Stella sah sichtlich verwirrt aus, als er an ihr vorbeiflitzte und sich dann in der Küche den Laptop krallte, den seine Schwester zuletzt dort abgestellt hatte. Sie liess die Tasse mit Tee sinken, an der sie bis gerade eben immer mal wieder genippt hatte und starrte ihn an. »Wovon zur Hölle sprichst du bitte?«, fragte sie ihn, doch Kevin hörte ihr gar nicht richtig zu.

»Dann sind alle glücklich! Mom ist glücklich, weil ich ihr endlich meinen Freund vorstelle, Sunwoo ist glücklich, weil er doch nicht alleine feiern muss – was übrigens echt traurig gewesen wäre, kannst du dir das vorstellen? Weihnachten so komplett alleine zu verbringen, dass muss furchtbar sein, das kann ich unmöglich verantworten. Oh und ich habe dann über die Feiertage meine Ruhe und muss mir nicht ständig anhören, dass mich doch bitte auch endlich mal zu verlieben habe, als ob ich das beeinflussen könnte.« Er stoppte in seinem Monolog, weil er zum wiederholten Mal das Passwort falsch eingegeben hatte. Er fluchte leise.

»Bist du es?«, fragte Stella mit einem verschmitzten Lächeln im Gesicht, worauf Kevin vom Bildschirm aufsah und ihr einen irritierten Blick zu warf. »Bin ich was?«, erwiderte er, weil er nicht wusste, worauf seine Schwester hinauswollte. »Verliebt. In Sunwoo«, gab diese schmunzelnd zurück, so als wäre es völlig logisch. Kevin riss die Augen auf. »Wie bitte?«, rief er entgeistert, weil er nicht nachvollziehen konnte, wie seine Schwester jetzt ausgerechnet auf diese Idee kam. Er mochte Sunwoo vielleicht und er mochte es auch von ihm geküsst zu werden, wie er seit ein paar Tagen wusste, doch er war bestimmt nicht in ihn verliebt.
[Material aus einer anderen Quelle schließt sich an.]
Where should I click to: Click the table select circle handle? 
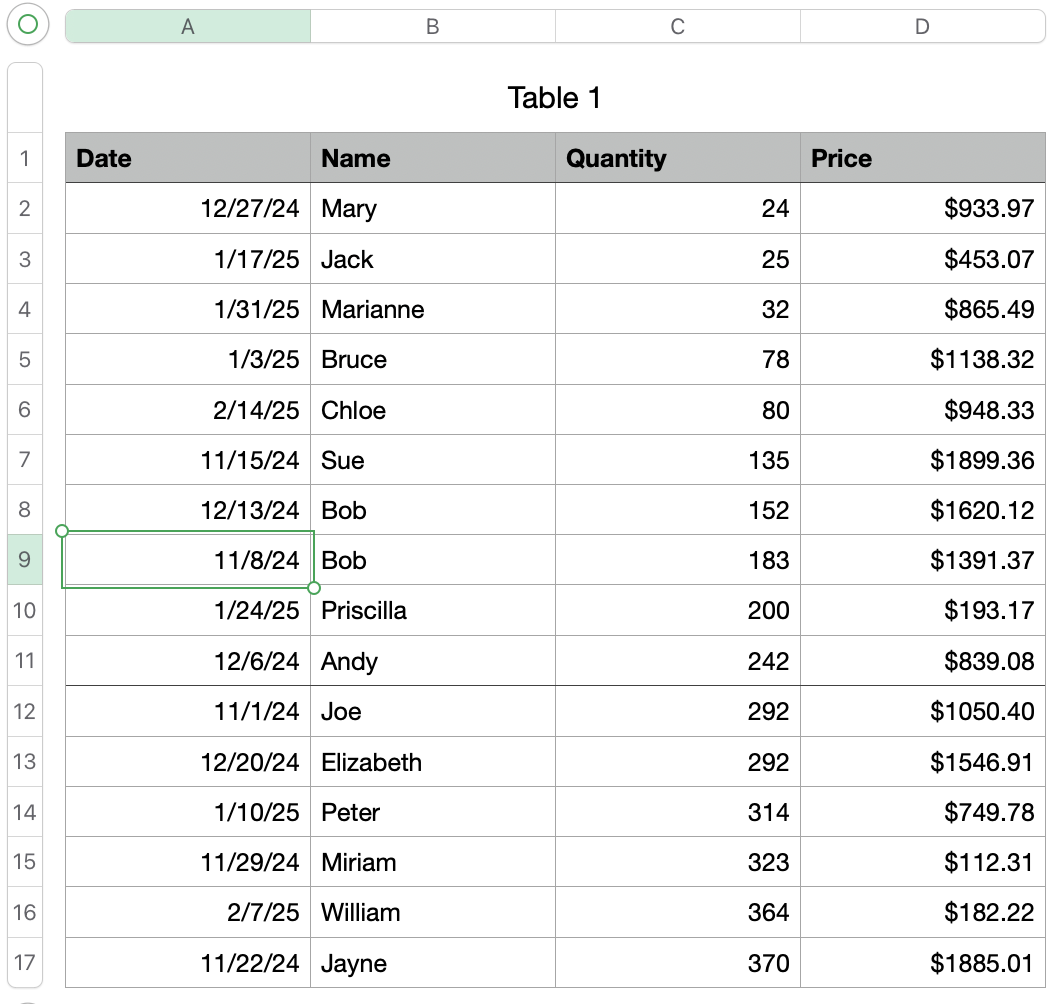pyautogui.click(x=28, y=25)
»Ob du–«, setzte Stella erneut an, doch Kevin unterbrach sie gleich wieder. »Ich habe dich schon verstanden«, sagte er schnell worauf seine Schwester leicht angenervt mit den Augen rollte. »Aber du interpretierst das völlig falsch«, fuhr er schnell fort, bevor sie etwas hätte sagen können. »Sunwoo hat angeboten, dass er für die Feiertage die Rolle von meinem imaginären Freund spielen könnte, wenn er im Gegenzug dafür nicht alleine sein muss, das Ganze ist also eigentlich auf seinem Mist gewachsen«, erklärte er die Situation, wie sie wirklich war, nicht dass Stella, das Ganze schon wieder falsch auffasste.
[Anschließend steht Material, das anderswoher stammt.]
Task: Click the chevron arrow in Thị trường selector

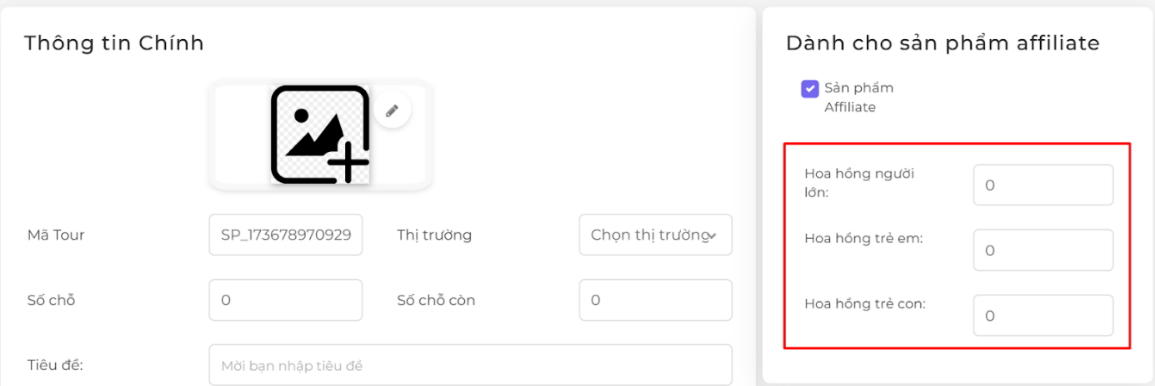Action: 712,236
Sie runzelte die Stirn. »Und damit warst du einverstanden?«, fragte sie ungläubig. Kevin zuckte mit den Schultern. »Erst nicht«, gestand er, worauf Stella heftig nickte. »Weil es auch eine unglaublich dumme Idee ist. Glaubst du ernsthaft, dass Mom darauf hereinfallen wird?«

Kevin lachte leise. Er erinnerte sich an seine eigenen Zweifel am Anfang. »Oh glaub mir, Sunwoo kann sehr überzeugend sein«, versicherte er ihr, während seine Gedanken wie von selbst zu ihrem Kuss letztens wanderten. Er dachte an Sunwoos Lippen, daran wie weich sie sich auf seinen eigenen angefühlt hatten.
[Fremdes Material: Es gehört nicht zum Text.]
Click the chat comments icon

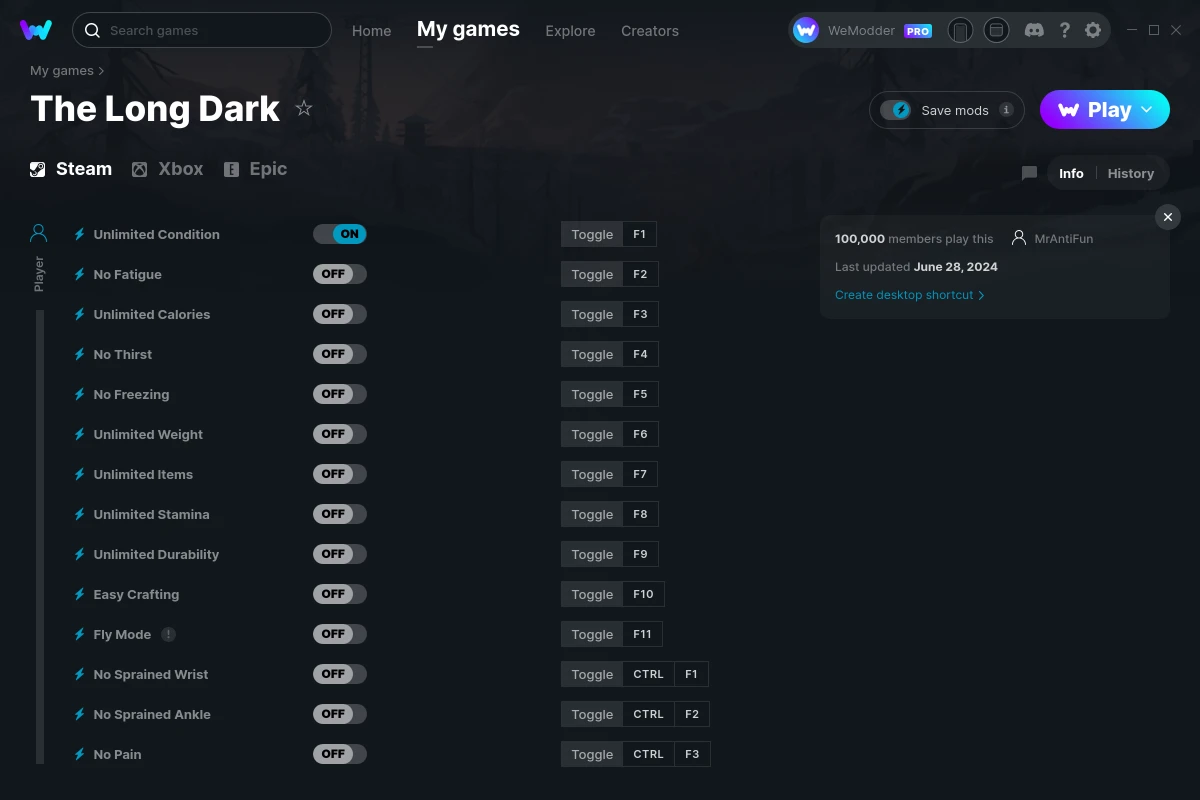click(x=1029, y=173)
»Klingt als hättest du dich bereits selbst davon überzeugt«, meinte Stella und diesmal wirkte ihr Grinsen noch breiter. Kevin fühlte wie ihm die Hitze ins Gesicht stieg. Schnell widmete er sich wieder dem Bildschirm. Diese Frage würde er seiner Schwester ganz sicher nicht beantworten. Musste er auch nicht.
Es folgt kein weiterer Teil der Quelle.